>> Start DOCUMENT EXTRACT

Adidas to focus on brand strength

Adidas is at its zenith, with shoes and clothing worn by footballers, sports fans and followers of fashion alike. There is one dilemma: how to keep the brand from going off the boil.

To start with, Adidas joint managing director and marketing director Barry Hunter, must put a stop to his senior marketers defecting to Helly Hansen. Last week, Adidas head of advertising Andy Towne quit the German sportswear giant and threw his lot in with former Adidas managing director Bob McCulloch at the Norwegian outdoor clothing company.

Towne has followed the same trail from Adidas to Hansen as half a dozen marketing staff over the past year, since McCulloch became Hansen worldwide chief operations officer.

That the marketers responsible for one of the world’s biggest sportswear companies are jumping ship to a minor performance/outdoor player, casts doubts upon Adidas’ internal direction, for which Hunter is ultimately responsible. The exodus also draws attention to the crises facing sportswear companies worldwide.

“The sector is unbelievably ad-responsive, the strategy of the brand is key and we are now at a crossroads in terms of direction,” says Adidas creative agency Leagas Delaney’s media director Neil Hurman.

By the end of 1997, “Adidas was firmly established as the UK’s leading sports clothes brand,” states the Mintel report “Sports Footwear”. Adidas, Nike and Reebok account for 50 per cent of total sports footwear sales worldwide.

In order to compete in 1999, sportswear brands are going back to their roots – sports. Their inducement to purchase must be more compelling than, “Beckham wears it, you should wear it.”

Towne, the new Hansen global vice-president of communications, lists Hansen’s competitors as “anything kids can spend 100 on – a Sony Playstation, Levi jeans or Virgin CDs.”

Adidas spokesman Steve Martin says: “The brand, in the UK, is probably the strongest its ever been. As a result the brand will tell a story rather than – as it has over the past 18 months – use a symbol or person. In 1999 we will focus on the brand itself.”

The Asian financial crisis has hit hard. Nike issued two profit warnings in the US in the first half of this year. But the Mintel report says: “Any contraction in the sports market should, if anything, leave the core brands even stronger”, with Nike global turnover expected to increase in double figures.

After a period of rapid expansion and continuing economic instability, slowdown is inevitable, and has led the sportswear brands to re-evaluate marketing strategies.

This year the World Cup provided a focal point. There is no such event in 1999.

However, the World Cup showed that sponsorship spending power does not necessarily equate to brand awareness. Research carried out for Marketing Week (MW July 9) revealed sponsors failed to make an impact on consumers.

Adidas – which has a credible relationship with football – made less impact than McDonald’s, Coca-Cola and Vauxhall.

The use of sports stars will be reviewed. The Nike/Michael Jordan method became the way to sell sportswear, but industry observers say it was a one-off deal that happened at the right time.

One sports marketing expert says there is little point in sponsoring stars outside the top ten – which is expensive. Sponsoring an array of smaller players is not effective.

“This sector has to ask if heroes have the same potency as they did five years ago. The reality is yes, they do, but only some of them,” says Leagas Delaney’s Hurman.

Hurman reckons the number of contracts between sportswear companies and stars will slow down because they do not represent medium and long-term brand management.

>> End DOCUMENT EXTRACT

■ PROBLEM SET
**a.** Please duplicate the Adidas article word for word from "Towne, the new" to "re-evaluate marketing strategies.".
**b.** According to the Adidas article, what share of total sports footwear sales worldwide do Adidas, Nike and Reebok account for?

>> Start INFORMATION PROVIDED

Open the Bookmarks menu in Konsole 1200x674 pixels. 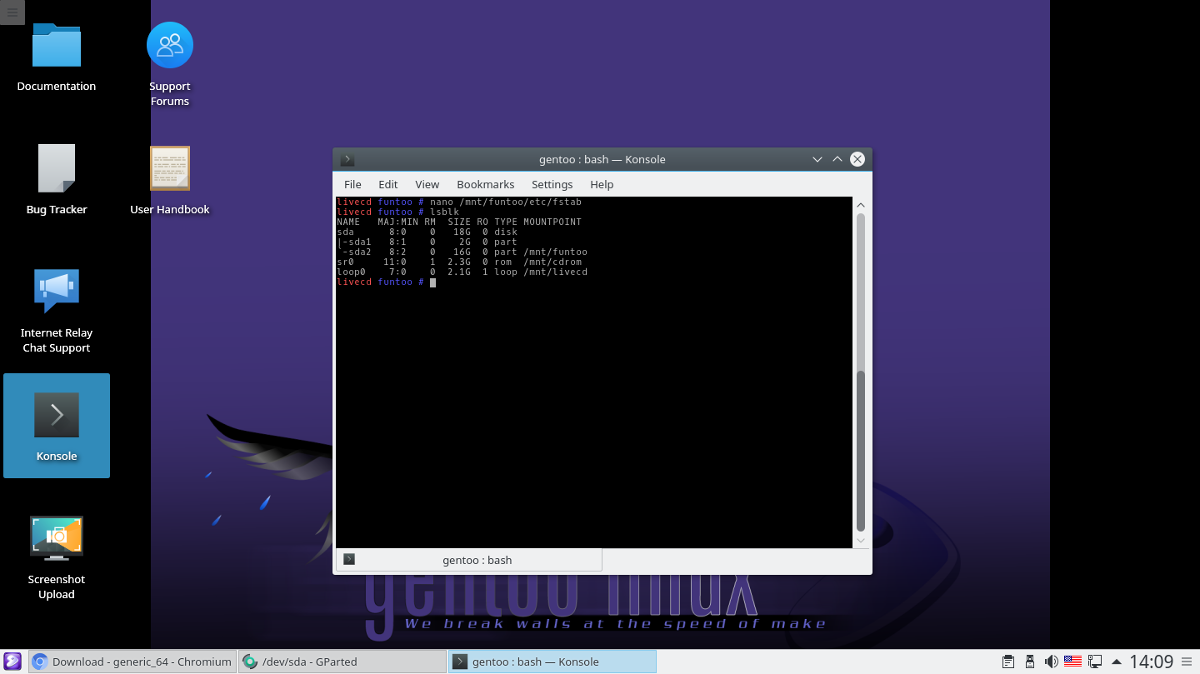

>> End INFORMATION PROVIDED

■ SOLUTIONS BELOW
**a.**
Towne, the new Hansen global vice-president of communications, lists Hansen’s competitors as “anything kids can spend 100 on – a Sony Playstation, Levi jeans or Virgin CDs.”

Adidas spokesman Steve Martin says: “The brand, in the UK, is probably the strongest its ever been. As a result the brand will tell a story rather than – as it has over the past 18 months – use a symbol or person. In 1999 we will focus on the brand itself.”

The Asian financial crisis has hit hard. Nike issued two profit warnings in the US in the first half of this year. But the Mintel report says: “Any contraction in the sports market should, if anything, leave the core brands even stronger”, with Nike global turnover expected to increase in double figures.

After a period of rapid expansion and continuing economic instability, slowdown is inevitable, and has led the sportswear brands to re-evaluate marketing strategies.

**b.** 50 percent.